All of the data is to be repeated verbatim.

+++ Records shown

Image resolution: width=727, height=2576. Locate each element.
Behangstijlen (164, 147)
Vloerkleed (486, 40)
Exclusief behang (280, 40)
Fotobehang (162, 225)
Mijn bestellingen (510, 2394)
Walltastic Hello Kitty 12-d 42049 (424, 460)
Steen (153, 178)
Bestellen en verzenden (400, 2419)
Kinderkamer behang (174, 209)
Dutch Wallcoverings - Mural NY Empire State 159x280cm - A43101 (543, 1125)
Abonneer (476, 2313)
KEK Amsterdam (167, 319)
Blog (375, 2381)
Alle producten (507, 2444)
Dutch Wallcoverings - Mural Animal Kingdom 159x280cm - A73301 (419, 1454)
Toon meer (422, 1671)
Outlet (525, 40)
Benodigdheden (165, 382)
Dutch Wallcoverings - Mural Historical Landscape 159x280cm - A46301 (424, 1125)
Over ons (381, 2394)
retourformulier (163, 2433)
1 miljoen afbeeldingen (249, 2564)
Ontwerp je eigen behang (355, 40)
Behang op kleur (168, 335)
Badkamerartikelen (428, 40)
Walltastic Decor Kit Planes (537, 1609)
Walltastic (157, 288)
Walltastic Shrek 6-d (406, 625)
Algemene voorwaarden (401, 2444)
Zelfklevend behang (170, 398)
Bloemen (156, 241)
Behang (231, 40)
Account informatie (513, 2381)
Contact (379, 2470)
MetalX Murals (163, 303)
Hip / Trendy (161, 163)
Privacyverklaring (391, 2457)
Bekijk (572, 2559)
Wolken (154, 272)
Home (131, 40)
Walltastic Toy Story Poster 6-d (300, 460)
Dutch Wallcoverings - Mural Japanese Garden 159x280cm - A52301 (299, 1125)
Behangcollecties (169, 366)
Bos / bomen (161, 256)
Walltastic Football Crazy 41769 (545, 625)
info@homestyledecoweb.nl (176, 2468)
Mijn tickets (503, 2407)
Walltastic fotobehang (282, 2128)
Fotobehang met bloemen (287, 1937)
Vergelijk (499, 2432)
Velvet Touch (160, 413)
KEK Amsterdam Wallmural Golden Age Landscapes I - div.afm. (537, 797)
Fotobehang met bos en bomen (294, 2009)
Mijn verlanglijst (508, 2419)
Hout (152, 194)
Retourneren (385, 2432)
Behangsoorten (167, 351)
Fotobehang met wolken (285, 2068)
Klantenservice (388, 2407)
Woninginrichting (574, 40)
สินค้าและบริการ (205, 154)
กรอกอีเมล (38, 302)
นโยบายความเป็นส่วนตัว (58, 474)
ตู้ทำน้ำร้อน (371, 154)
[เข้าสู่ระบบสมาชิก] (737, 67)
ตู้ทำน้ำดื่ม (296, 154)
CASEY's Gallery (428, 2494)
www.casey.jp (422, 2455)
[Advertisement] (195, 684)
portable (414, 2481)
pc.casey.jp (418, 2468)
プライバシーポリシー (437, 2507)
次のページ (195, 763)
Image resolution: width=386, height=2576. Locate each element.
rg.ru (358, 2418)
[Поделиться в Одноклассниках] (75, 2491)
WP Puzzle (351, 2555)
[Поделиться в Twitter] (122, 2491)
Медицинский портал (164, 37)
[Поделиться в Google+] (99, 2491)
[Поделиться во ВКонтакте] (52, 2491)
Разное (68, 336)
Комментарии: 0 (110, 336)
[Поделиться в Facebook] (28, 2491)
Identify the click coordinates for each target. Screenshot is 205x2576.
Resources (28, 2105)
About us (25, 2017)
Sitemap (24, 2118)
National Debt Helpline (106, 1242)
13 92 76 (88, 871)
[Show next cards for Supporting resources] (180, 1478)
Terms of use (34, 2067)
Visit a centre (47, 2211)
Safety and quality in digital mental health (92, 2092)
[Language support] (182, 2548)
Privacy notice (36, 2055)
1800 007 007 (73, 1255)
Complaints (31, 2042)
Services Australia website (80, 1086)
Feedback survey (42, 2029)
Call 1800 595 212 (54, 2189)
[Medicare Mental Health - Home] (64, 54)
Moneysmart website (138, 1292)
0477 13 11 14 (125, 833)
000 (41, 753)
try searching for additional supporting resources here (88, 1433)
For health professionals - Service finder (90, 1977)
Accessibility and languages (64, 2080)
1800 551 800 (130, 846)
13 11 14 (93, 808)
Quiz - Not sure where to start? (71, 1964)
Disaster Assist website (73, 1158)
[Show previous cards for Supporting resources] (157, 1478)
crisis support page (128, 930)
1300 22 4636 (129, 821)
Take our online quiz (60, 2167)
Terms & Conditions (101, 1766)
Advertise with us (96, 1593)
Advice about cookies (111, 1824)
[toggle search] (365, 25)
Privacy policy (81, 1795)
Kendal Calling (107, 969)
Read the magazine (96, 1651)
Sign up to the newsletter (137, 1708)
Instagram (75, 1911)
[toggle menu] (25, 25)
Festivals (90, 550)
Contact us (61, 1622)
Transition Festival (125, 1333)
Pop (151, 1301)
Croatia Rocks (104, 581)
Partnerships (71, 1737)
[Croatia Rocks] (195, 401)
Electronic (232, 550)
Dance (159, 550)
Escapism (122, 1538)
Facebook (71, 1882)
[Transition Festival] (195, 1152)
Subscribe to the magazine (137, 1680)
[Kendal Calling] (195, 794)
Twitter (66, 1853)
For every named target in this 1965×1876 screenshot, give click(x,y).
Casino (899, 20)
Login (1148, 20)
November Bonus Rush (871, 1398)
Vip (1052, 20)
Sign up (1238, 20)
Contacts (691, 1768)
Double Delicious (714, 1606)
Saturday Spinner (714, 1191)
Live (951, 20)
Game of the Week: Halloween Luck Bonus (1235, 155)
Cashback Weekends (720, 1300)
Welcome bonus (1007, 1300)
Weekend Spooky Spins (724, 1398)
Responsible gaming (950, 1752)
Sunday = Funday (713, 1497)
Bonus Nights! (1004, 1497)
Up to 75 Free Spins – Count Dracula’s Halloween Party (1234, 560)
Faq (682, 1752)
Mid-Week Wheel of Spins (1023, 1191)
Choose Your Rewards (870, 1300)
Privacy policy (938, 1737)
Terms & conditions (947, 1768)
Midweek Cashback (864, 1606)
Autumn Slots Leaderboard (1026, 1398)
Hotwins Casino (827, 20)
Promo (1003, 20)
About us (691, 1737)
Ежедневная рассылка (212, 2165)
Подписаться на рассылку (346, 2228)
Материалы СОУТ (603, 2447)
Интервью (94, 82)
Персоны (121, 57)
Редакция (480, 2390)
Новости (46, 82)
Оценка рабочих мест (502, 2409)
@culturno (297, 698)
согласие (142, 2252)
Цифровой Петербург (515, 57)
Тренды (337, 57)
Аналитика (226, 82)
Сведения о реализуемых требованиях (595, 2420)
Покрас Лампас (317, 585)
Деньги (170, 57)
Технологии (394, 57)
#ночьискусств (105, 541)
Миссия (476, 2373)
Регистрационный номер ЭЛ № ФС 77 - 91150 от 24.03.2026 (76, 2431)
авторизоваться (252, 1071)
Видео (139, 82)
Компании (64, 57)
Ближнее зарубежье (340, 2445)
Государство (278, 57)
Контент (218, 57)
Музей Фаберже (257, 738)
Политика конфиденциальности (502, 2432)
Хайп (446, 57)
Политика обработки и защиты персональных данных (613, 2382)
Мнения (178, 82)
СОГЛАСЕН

++++++

**Exercise output**
Image resolution: width=727, height=2576. Locate each element.
Behangstijlen (164, 147)
Vloerkleed (486, 40)
Exclusief behang (280, 40)
Fotobehang (162, 225)
Mijn bestellingen (510, 2394)
Walltastic Hello Kitty 12-d 42049 (424, 460)
Steen (153, 178)
Bestellen en verzenden (400, 2419)
Kinderkamer behang (174, 209)
Dutch Wallcoverings - Mural NY Empire State 159x280cm - A43101 (543, 1125)
Abonneer (476, 2313)
KEK Amsterdam (167, 319)
Blog (375, 2381)
Alle producten (507, 2444)
Dutch Wallcoverings - Mural Animal Kingdom 159x280cm - A73301 (419, 1454)
Toon meer (422, 1671)
Outlet (525, 40)
Benodigdheden (165, 382)
Dutch Wallcoverings - Mural Historical Landscape 159x280cm - A46301 (424, 1125)
Over ons (381, 2394)
retourformulier (163, 2433)
1 miljoen afbeeldingen (249, 2564)
Ontwerp je eigen behang (355, 40)
Behang op kleur (168, 335)
Badkamerartikelen (428, 40)
Walltastic Decor Kit Planes (537, 1609)
Walltastic (157, 288)
Walltastic Shrek 6-d (406, 625)
Algemene voorwaarden (401, 2444)
Zelfklevend behang (170, 398)
Bloemen (156, 241)
Behang (231, 40)
Account informatie (513, 2381)
Contact (379, 2470)
MetalX Murals (163, 303)
Hip / Trendy (161, 163)
Privacyverklaring (391, 2457)
Bekijk (572, 2559)
Wolken (154, 272)
Home (131, 40)
Walltastic Toy Story Poster 6-d (300, 460)
Dutch Wallcoverings - Mural Japanese Garden 159x280cm - A52301 (299, 1125)
Behangcollecties (169, 366)
Bos / bomen (161, 256)
Walltastic Football Crazy 41769 (545, 625)
info@homestyledecoweb.nl (176, 2468)
Mijn tickets (503, 2407)
Walltastic fotobehang (282, 2128)
Fotobehang met bloemen (287, 1937)
Vergelijk (499, 2432)
Velvet Touch (160, 413)
KEK Amsterdam Wallmural Golden Age Landscapes I - div.afm. (537, 797)
Fotobehang met bos en bomen (294, 2009)
Mijn verlanglijst (508, 2419)
Hout (152, 194)
Retourneren (385, 2432)
Behangsoorten (167, 351)
Fotobehang met wolken (285, 2068)
Klantenservice (388, 2407)
Woninginrichting (574, 40)
สินค้าและบริการ (205, 154)
กรอกอีเมล (38, 302)
นโยบายความเป็นส่วนตัว (58, 474)
ตู้ทำน้ำร้อน (371, 154)
[เข้าสู่ระบบสมาชิก] (737, 67)
ตู้ทำน้ำดื่ม (296, 154)
CASEY's Gallery (428, 2494)
www.casey.jp (422, 2455)
[Advertisement] (195, 684)
portable (414, 2481)
pc.casey.jp (418, 2468)
プライバシーポリシー (437, 2507)
次のページ (195, 763)
Image resolution: width=386, height=2576. Locate each element.
rg.ru (358, 2418)
[Поделиться в Одноклассниках] (75, 2491)
WP Puzzle (351, 2555)
[Поделиться в Twitter] (122, 2491)
Медицинский портал (164, 37)
[Поделиться в Google+] (99, 2491)
[Поделиться во ВКонтакте] (52, 2491)
Разное (68, 336)
Комментарии: 0 (110, 336)
[Поделиться в Facebook] (28, 2491)
Identify the click coordinates for each target. Screenshot is 205x2576.
Resources (28, 2105)
About us (25, 2017)
Sitemap (24, 2118)
National Debt Helpline (106, 1242)
13 92 76 (88, 871)
[Show next cards for Supporting resources] (180, 1478)
Terms of use (34, 2067)
Visit a centre (47, 2211)
Safety and quality in digital mental health (92, 2092)
[Language support] (182, 2548)
Privacy notice (36, 2055)
1800 007 007 (73, 1255)
Complaints (31, 2042)
Services Australia website (80, 1086)
Feedback survey (42, 2029)
Call 1800 595 212 (54, 2189)
[Medicare Mental Health - Home] (64, 54)
Moneysmart website (138, 1292)
0477 13 11 14 (125, 833)
000 (41, 753)
try searching for additional supporting resources here (88, 1433)
For health professionals - Service finder (90, 1977)
Accessibility and languages (64, 2080)
1800 551 800 (130, 846)
13 11 14 (93, 808)
Quiz - Not sure where to start? (71, 1964)
Disaster Assist website (73, 1158)
[Show previous cards for Supporting resources] (157, 1478)
crisis support page (128, 930)
1300 22 4636 (129, 821)
Take our online quiz (60, 2167)
Terms & Conditions (101, 1766)
Advertise with us (96, 1593)
Advice about cookies (111, 1824)
[toggle search] (365, 25)
Privacy policy (81, 1795)
Kendal Calling (107, 969)
Read the magazine (96, 1651)
Sign up to the newsletter (137, 1708)
Instagram (75, 1911)
[toggle menu] (25, 25)
Festivals (90, 550)
Contact us (61, 1622)
Transition Festival (125, 1333)
Pop (151, 1301)
Croatia Rocks (104, 581)
Partnerships (71, 1737)
[Croatia Rocks] (195, 401)
Electronic (232, 550)
Dance (159, 550)
Escapism (122, 1538)
Facebook (71, 1882)
[Transition Festival] (195, 1152)
Subscribe to the magazine (137, 1680)
[Kendal Calling] (195, 794)
Twitter (66, 1853)
For every named target in this 1965×1876 screenshot, give click(x,y).
Casino (899, 20)
Login (1148, 20)
November Bonus Rush (871, 1398)
Vip (1052, 20)
Sign up (1238, 20)
Contacts (691, 1768)
Double Delicious (714, 1606)
Saturday Spinner (714, 1191)
Live (951, 20)
Game of the Week: Halloween Luck Bonus (1235, 155)
Cashback Weekends (720, 1300)
Welcome bonus (1007, 1300)
Weekend Spooky Spins (724, 1398)
Responsible gaming (950, 1752)
Sunday = Funday (713, 1497)
Bonus Nights! (1004, 1497)
Up to 75 Free Spins – Count Dracula’s Halloween Party (1234, 560)
Faq (682, 1752)
Mid-Week Wheel of Spins (1023, 1191)
Choose Your Rewards (870, 1300)
Privacy policy (938, 1737)
Terms & conditions (947, 1768)
Midweek Cashback (864, 1606)
Autumn Slots Leaderboard (1026, 1398)
Hotwins Casino (827, 20)
Promo (1003, 20)
About us (691, 1737)
Ежедневная рассылка (212, 2165)
Подписаться на рассылку (346, 2228)
Материалы СОУТ (603, 2447)
Интервью (94, 82)
Персоны (121, 57)
Редакция (480, 2390)
Новости (46, 82)
Оценка рабочих мест (502, 2409)
@culturno (297, 698)
согласие (142, 2252)
Цифровой Петербург (515, 57)
Тренды (337, 57)
Аналитика (226, 82)
Сведения о реализуемых требованиях (595, 2420)
Покрас Лампас (317, 585)
Деньги (170, 57)
Технологии (394, 57)
#ночьискусств (105, 541)
Миссия (476, 2373)
Регистрационный номер ЭЛ № ФС 77 - 91150 от 24.03.2026 (76, 2431)
авторизоваться (252, 1071)
Видео (139, 82)
Компании (64, 57)
Ближнее зарубежье (340, 2445)
Государство (278, 57)
Контент (218, 57)
Музей Фаберже (257, 738)
Политика конфиденциальности (502, 2432)
Хайп (446, 57)
Политика обработки и защиты персональных данных (613, 2382)
Мнения (178, 82)
СОГЛАСЕН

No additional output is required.